## EXCERPT TO READ
Just enjoying each moment, experiencing each moment, because our life is the sum total of all moments:
Driving one day, a friend and I encountered a group of boys crossing the road. All of them were walking slowly, totally unaware of their surroundings, their noses buried in their hand-held devices. We could have bulldozed over them and none of them would have been the wiser.
How many times do we sit down for dinner and found families individually involved in their separate devices, phones and tablets? How many times have we driven to find a slowpoke or erratic driver talking on their mobile phone? How many times have we talked to somebody and found their minds elsewhere? And how many times have we done that to somebody else, even our own loved ones?
Modern living has made it such that our minds and body are out of sync. We are living in the past or in the future or somewhere else while our bodies occupy the present moment. We don’t focus on the now but some other time, some other place.
This comes very clear to me when I am training my clients. Their mind is elsewhere. A text message comes and everything has to stop. A call comes in and everything else is on pause. People put aside time to do something – in my case, physical training – but they do not honour it.
First, I would think that this kind of multi-tasking is dangerous. Those boys could have been hit by a motorist or fallen into a pothole. When our legs are manipulating a vehicle but our hands and eyes are manipulating our mobile phone, we are endangering ourselves, others around us, including pedestrians and animals.
Second, if you have set aside time for something, but are doing something else, then when do you do what you intend to for specific periods of time?
If one has set aside time to work, but are busy on the phone, or interacting on Facebook, then when will we work? If we set aside time to be with family, but are busy texting or what’s-apping others, are we doing our loved ones and ourselves a disservice?

## WHAT IS BEING ASKED
Copy out the essay on being present amid our devices in full, word for word. You won't need the data that comes after this text.

## DATA

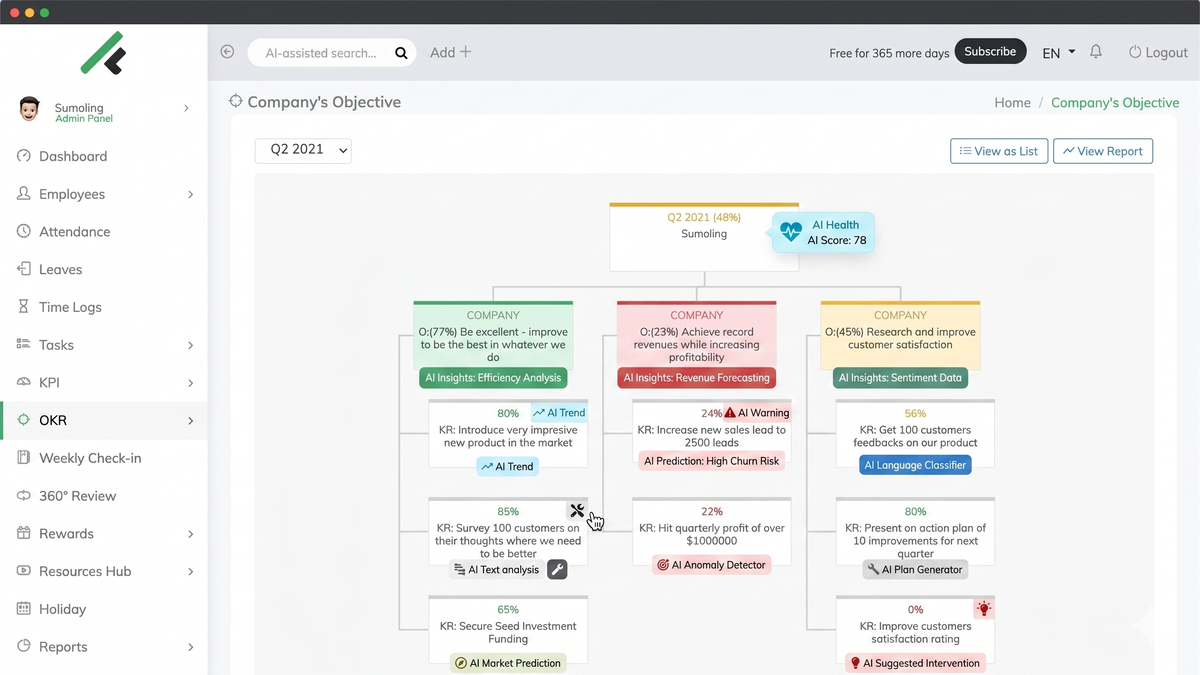This screenshot has width=1200, height=675.
Task: Click the AI Language Classifier badge
Action: click(914, 464)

## EXERCISE ANSWER
Just enjoying each moment, experiencing each moment, because our life is the sum total of all moments:
Driving one day, a friend and I encountered a group of boys crossing the road. All of them were walking slowly, totally unaware of their surroundings, their noses buried in their hand-held devices. We could have bulldozed over them and none of them would have been the wiser.
How many times do we sit down for dinner and found families individually involved in their separate devices, phones and tablets? How many times have we driven to find a slowpoke or erratic driver talking on their mobile phone? How many times have we talked to somebody and found their minds elsewhere? And how many times have we done that to somebody else, even our own loved ones?
Modern living has made it such that our minds and body are out of sync. We are living in the past or in the future or somewhere else while our bodies occupy the present moment. We don’t focus on the now but some other time, some other place.
This comes very clear to me when I am training my clients. Their mind is elsewhere. A text message comes and everything has to stop. A call comes in and everything else is on pause. People put aside time to do something – in my case, physical training – but they do not honour it.
First, I would think that this kind of multi-tasking is dangerous. Those boys could have been hit by a motorist or fallen into a pothole. When our legs are manipulating a vehicle but our hands and eyes are manipulating our mobile phone, we are endangering ourselves, others around us, including pedestrians and animals.
Second, if you have set aside time for something, but are doing something else, then when do you do what you intend to for specific periods of time?
If one has set aside time to work, but are busy on the phone, or interacting on Facebook, then when will we work? If we set aside time to be with family, but are busy texting or what’s-apping others, are we doing our loved ones and ourselves a disservice?